The cellar will be mechanically maintained at 56 F year round, but the exterior temperature here varies between just below freezing and the mid-seventies over the seasons.
How would you suggest insulating and where would you place the vapour barrier? Sorry to complicate things, but because of the isolated location spray insulation is out.
Thanks.
Replies
spray foam insulation. Icynene is an open cell and corbond is a closed cell, the closed have better r value but you pay for that.
No vapor barrier needed with foam.
Edited 3/11/2008 12:42 pm ET by DDay
Thanks for the reply, but as I said in my post, because this is in a isolated location spray foam unfortunately isn't an option.
They cost more but you could get a DIY kit. Someone with more knowledge on it than me can chime in about using rigid insulation and sealing the seams. For the efficiencies of different insulation options, check http://www.buildingscience.com they have some great information about everything in buildinghttp://www.buildingscience.com/index_html
I'm assuming you mean to store only bottled wine, not carboys.
In any case, I would think that a wine cellar should breath, particularly in humid Vancouver.
I would cross-hatch the walls to create a deeper cavity (with less thermal bridging) and insulate with dense pack cellulose and NO vapor barrier.

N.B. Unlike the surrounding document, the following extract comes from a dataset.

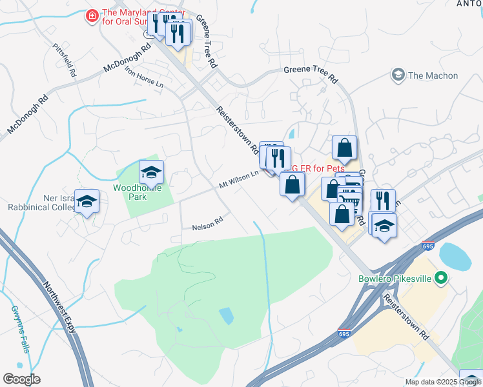
Task: Open the shopping bag marker near Greene Tree Rd
Action: pyautogui.click(x=344, y=148)
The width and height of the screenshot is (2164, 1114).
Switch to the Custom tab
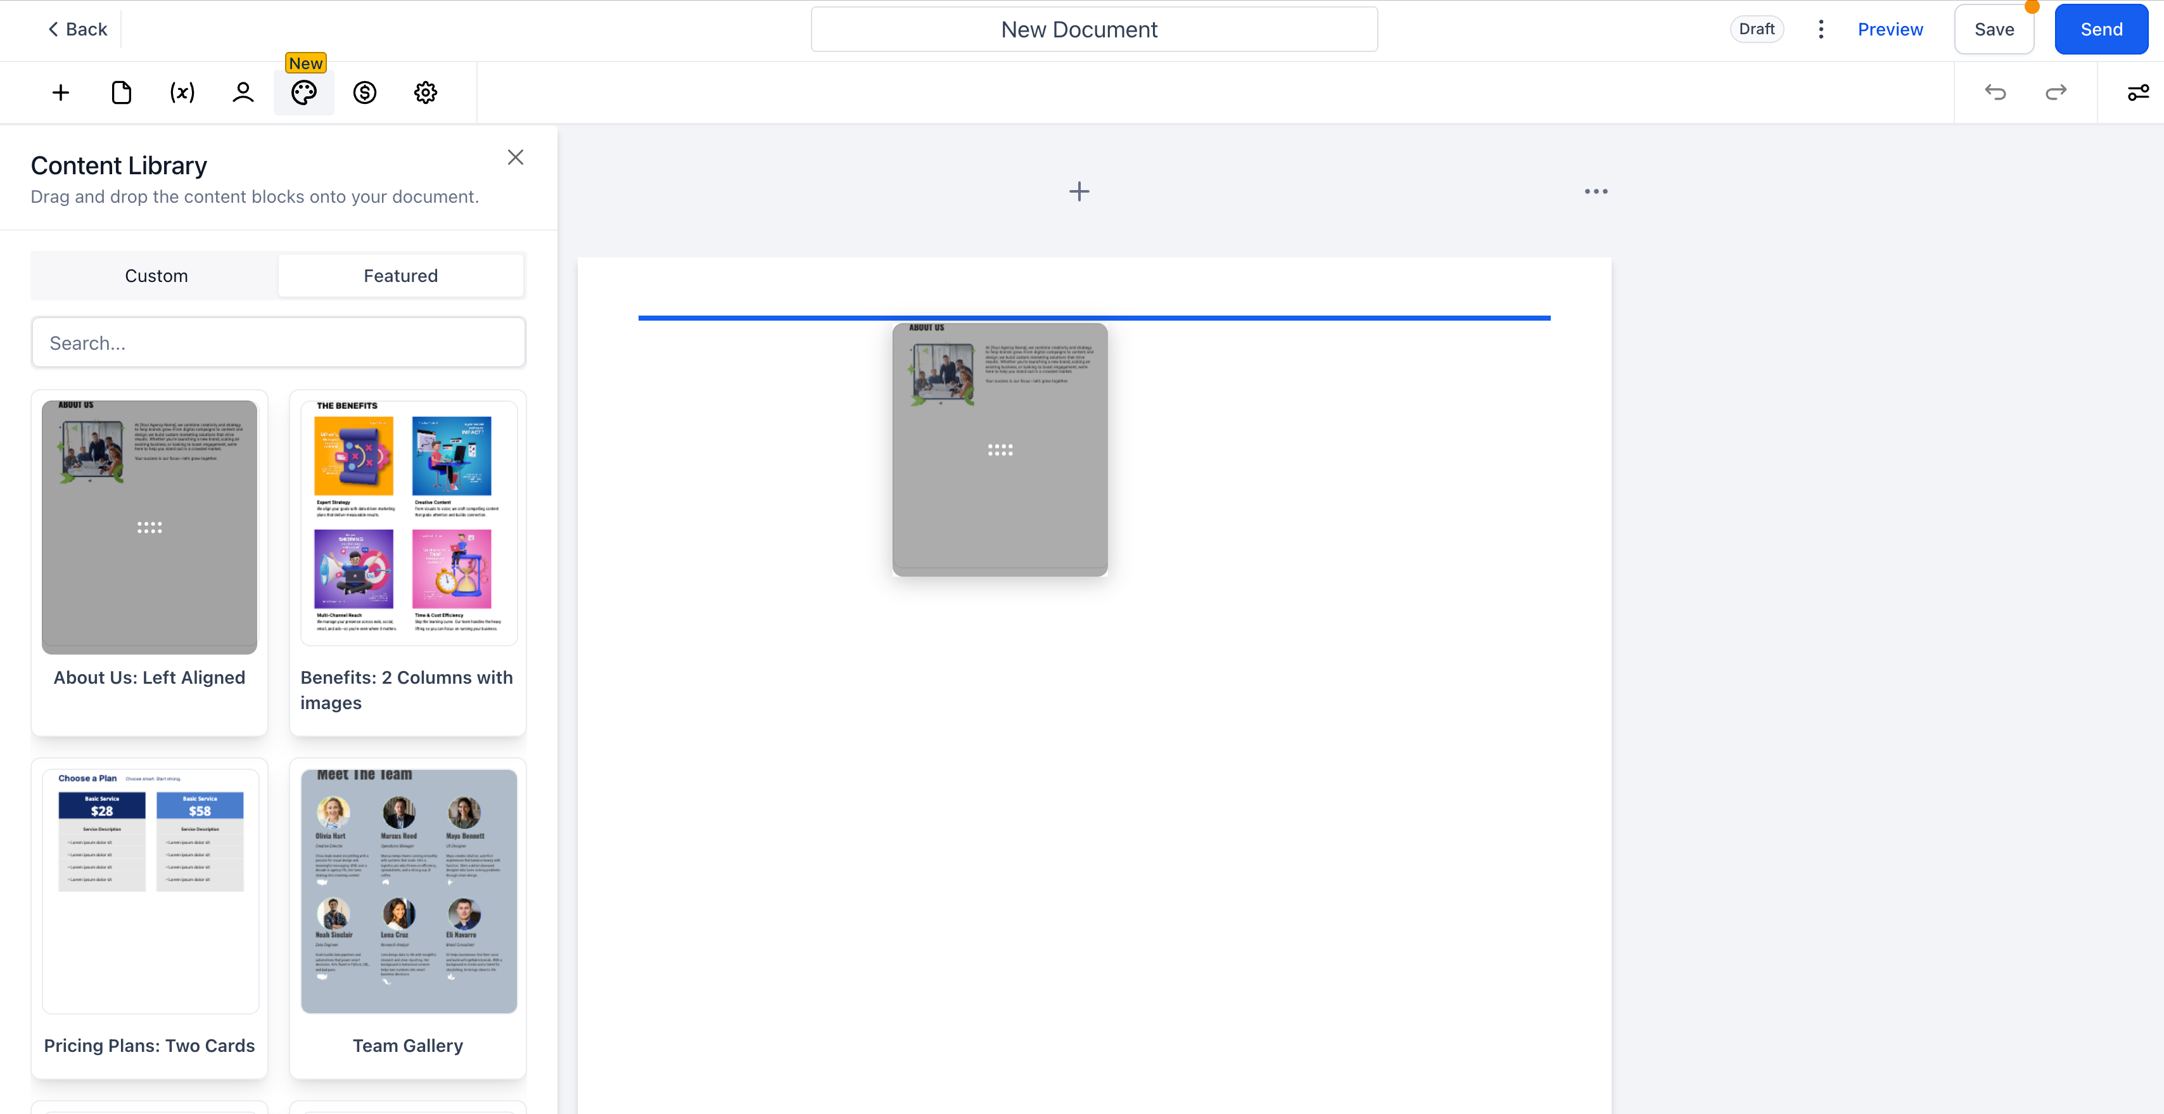(155, 275)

Solar & Super-Insulated Healthy Homes
Interesting, I'm inclined to take your advice. The whole vapour barrier discussion comes from the client who has been poking around sites that sell cooling units for wine cellars. They all say to put the vapour barrier on the exterior of the wall, which right or wrong would be extremely difficult as it is an existing garage I renovated the exterior of last summer, and I'm damned if I'm taking down all my carefully detailed cedar siding.